Output only the lines of the entries that follow, starting at the one with "Open the Задолжники УП tab" and running down to the one with "Given: Expand the Human Resources channel", both included and unchanged.
※
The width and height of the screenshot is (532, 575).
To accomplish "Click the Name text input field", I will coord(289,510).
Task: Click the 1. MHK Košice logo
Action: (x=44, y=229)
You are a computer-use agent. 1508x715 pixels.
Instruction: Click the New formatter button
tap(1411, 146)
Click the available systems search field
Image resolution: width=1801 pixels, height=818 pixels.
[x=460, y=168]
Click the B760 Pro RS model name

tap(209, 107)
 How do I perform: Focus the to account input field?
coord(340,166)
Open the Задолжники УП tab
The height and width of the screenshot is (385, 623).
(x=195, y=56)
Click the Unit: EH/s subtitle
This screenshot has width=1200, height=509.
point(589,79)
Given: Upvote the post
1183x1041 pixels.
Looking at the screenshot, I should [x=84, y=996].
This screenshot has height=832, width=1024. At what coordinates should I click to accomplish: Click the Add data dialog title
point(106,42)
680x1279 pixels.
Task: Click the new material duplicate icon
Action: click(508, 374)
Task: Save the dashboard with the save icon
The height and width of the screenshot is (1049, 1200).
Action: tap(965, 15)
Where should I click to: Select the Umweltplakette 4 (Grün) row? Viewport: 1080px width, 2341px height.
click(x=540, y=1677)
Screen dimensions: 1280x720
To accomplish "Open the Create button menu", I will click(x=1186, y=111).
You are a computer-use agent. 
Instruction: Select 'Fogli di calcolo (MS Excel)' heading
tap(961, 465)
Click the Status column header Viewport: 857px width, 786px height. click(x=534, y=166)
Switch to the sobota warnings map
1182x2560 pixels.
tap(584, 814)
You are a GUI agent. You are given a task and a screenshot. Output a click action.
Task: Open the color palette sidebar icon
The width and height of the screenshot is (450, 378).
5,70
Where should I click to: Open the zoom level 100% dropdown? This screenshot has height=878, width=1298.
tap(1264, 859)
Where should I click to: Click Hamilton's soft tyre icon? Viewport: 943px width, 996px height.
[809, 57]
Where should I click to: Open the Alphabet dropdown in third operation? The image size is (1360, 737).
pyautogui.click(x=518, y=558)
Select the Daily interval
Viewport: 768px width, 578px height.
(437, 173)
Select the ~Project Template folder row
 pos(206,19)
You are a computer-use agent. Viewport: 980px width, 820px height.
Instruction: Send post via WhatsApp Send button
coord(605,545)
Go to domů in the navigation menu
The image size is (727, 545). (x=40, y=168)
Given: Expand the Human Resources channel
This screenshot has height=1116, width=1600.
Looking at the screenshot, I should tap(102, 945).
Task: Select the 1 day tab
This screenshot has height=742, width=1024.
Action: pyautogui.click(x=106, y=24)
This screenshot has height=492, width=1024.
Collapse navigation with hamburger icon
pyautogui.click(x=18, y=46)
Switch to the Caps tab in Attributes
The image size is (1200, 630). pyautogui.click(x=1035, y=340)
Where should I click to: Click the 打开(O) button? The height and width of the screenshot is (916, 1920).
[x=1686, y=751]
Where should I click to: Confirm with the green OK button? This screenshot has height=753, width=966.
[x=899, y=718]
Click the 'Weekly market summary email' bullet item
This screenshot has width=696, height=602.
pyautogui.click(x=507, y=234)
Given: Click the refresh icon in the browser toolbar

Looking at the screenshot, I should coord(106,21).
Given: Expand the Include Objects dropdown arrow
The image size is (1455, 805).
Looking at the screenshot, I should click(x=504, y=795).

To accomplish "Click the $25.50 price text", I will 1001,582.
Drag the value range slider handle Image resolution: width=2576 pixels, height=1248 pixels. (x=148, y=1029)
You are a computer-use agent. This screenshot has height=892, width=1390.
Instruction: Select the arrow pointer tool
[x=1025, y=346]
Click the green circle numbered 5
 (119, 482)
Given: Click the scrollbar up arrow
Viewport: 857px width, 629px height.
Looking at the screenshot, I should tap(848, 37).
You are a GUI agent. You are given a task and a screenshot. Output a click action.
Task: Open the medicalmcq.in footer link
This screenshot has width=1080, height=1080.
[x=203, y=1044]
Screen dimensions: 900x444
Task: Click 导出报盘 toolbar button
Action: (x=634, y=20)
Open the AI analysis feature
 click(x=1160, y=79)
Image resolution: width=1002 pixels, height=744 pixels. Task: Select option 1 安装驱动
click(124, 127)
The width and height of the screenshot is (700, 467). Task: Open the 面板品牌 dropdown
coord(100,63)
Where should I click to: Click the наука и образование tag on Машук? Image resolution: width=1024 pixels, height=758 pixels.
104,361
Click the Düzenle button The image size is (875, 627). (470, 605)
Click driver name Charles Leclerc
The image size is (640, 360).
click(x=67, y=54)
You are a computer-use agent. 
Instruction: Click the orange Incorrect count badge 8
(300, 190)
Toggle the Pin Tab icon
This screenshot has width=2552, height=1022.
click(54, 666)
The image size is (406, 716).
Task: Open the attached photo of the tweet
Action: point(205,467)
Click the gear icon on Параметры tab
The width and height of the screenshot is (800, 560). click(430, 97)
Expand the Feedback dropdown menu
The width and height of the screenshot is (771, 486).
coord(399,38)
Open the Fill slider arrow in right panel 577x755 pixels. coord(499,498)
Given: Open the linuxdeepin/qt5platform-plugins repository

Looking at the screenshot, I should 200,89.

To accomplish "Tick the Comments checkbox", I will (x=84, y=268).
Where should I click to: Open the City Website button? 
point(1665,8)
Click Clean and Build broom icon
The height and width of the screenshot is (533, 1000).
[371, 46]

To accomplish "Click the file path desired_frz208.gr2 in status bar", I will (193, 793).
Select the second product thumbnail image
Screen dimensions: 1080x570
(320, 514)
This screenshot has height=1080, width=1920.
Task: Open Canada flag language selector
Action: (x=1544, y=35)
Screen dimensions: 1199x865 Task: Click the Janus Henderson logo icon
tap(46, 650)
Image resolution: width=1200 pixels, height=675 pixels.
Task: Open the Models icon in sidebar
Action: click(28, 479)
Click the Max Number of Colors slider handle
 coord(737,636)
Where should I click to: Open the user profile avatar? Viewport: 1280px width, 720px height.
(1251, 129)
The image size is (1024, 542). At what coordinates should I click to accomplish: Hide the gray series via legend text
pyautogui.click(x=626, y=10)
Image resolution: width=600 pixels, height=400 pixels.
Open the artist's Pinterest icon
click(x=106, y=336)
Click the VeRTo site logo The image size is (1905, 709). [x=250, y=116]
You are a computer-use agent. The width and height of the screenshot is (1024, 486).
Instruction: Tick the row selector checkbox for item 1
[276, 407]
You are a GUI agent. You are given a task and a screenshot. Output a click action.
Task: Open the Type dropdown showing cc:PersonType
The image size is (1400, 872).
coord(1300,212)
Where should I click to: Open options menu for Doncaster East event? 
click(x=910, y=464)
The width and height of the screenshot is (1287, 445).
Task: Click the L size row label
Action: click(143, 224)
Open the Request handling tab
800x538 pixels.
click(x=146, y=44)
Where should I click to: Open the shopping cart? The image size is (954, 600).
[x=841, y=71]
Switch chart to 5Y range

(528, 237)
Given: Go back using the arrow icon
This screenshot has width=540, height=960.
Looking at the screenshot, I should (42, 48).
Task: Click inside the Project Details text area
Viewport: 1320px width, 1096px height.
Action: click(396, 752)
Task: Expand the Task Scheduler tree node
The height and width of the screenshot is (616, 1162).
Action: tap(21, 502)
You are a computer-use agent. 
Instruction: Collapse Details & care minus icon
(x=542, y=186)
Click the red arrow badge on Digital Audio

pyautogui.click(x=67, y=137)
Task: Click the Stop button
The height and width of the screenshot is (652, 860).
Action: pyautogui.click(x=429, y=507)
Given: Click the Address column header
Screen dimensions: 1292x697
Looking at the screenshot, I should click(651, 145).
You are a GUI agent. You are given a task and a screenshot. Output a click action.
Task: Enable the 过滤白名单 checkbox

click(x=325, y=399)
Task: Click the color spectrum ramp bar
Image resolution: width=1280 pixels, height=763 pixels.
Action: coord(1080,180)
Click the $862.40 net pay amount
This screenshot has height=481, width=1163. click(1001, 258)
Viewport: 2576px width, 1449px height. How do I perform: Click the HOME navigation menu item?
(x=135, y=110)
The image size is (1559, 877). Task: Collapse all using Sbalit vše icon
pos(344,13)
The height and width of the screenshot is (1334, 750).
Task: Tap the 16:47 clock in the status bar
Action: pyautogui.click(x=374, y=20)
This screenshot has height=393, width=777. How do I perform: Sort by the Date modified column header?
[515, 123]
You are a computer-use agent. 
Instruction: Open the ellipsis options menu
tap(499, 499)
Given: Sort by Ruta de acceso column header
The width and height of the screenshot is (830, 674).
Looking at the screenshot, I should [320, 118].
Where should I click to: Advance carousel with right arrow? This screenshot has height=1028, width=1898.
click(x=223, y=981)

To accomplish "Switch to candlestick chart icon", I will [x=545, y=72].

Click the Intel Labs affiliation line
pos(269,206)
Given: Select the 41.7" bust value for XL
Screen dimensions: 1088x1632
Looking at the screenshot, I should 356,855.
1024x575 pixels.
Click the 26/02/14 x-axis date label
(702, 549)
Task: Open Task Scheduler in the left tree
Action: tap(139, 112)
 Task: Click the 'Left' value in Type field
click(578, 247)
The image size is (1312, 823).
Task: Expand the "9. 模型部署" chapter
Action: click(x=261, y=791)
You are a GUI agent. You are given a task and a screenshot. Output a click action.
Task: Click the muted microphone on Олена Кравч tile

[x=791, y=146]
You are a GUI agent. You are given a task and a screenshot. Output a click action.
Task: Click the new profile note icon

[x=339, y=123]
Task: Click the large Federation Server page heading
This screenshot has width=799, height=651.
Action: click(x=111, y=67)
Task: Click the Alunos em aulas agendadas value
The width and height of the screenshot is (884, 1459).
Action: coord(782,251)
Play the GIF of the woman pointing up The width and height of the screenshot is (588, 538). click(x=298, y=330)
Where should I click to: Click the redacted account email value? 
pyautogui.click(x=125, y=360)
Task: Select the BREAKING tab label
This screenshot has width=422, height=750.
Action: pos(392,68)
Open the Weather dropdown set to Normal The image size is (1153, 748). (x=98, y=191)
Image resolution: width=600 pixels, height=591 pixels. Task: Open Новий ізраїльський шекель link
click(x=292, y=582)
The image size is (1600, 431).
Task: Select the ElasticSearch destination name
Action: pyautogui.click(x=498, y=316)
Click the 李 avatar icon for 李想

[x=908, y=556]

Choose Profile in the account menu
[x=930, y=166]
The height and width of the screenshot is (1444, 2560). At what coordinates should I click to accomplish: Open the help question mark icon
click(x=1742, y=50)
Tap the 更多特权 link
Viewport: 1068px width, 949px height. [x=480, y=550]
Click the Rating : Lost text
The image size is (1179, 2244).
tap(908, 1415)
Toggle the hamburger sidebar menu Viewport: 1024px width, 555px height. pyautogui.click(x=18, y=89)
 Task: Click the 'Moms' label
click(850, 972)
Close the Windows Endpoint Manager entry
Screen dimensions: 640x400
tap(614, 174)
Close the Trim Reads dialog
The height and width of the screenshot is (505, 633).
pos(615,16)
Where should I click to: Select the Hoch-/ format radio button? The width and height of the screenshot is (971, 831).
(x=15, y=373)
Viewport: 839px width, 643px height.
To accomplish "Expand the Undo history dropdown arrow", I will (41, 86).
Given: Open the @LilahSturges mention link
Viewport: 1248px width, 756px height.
※
- Completed task
Open the Задолжники УП tab
The height and width of the screenshot is (385, 623).
(x=195, y=56)
Click the Unit: EH/s subtitle
This screenshot has width=1200, height=509.
point(589,79)
Given: Upvote the post
1183x1041 pixels.
Looking at the screenshot, I should [x=84, y=996].
This screenshot has height=832, width=1024. At what coordinates should I click to accomplish: Click the Add data dialog title
point(106,42)
680x1279 pixels.
Task: Click the new material duplicate icon
Action: click(508, 374)
Task: Save the dashboard with the save icon
The height and width of the screenshot is (1049, 1200).
Action: tap(965, 15)
Where should I click to: Select the Umweltplakette 4 (Grün) row? Viewport: 1080px width, 2341px height.
click(x=540, y=1677)
Screen dimensions: 1280x720
To accomplish "Open the Create button menu", I will click(x=1186, y=111).
You are a computer-use agent. 
Instruction: Select 'Fogli di calcolo (MS Excel)' heading
tap(961, 465)
Click the Status column header Viewport: 857px width, 786px height. click(x=534, y=166)
Switch to the sobota warnings map
1182x2560 pixels.
tap(584, 814)
You are a GUI agent. You are given a task and a screenshot. Output a click action.
Task: Open the color palette sidebar icon
The width and height of the screenshot is (450, 378).
5,70
Where should I click to: Open the zoom level 100% dropdown? This screenshot has height=878, width=1298.
tap(1264, 859)
Where should I click to: Click Hamilton's soft tyre icon? Viewport: 943px width, 996px height.
[809, 57]
Where should I click to: Open the Alphabet dropdown in third operation? The image size is (1360, 737).
pyautogui.click(x=518, y=558)
Select the Daily interval
Viewport: 768px width, 578px height.
(437, 173)
Select the ~Project Template folder row
 pos(206,19)
You are a computer-use agent. Viewport: 980px width, 820px height.
Instruction: Send post via WhatsApp Send button
coord(605,545)
Go to domů in the navigation menu
The image size is (727, 545). (x=40, y=168)
Given: Expand the Human Resources channel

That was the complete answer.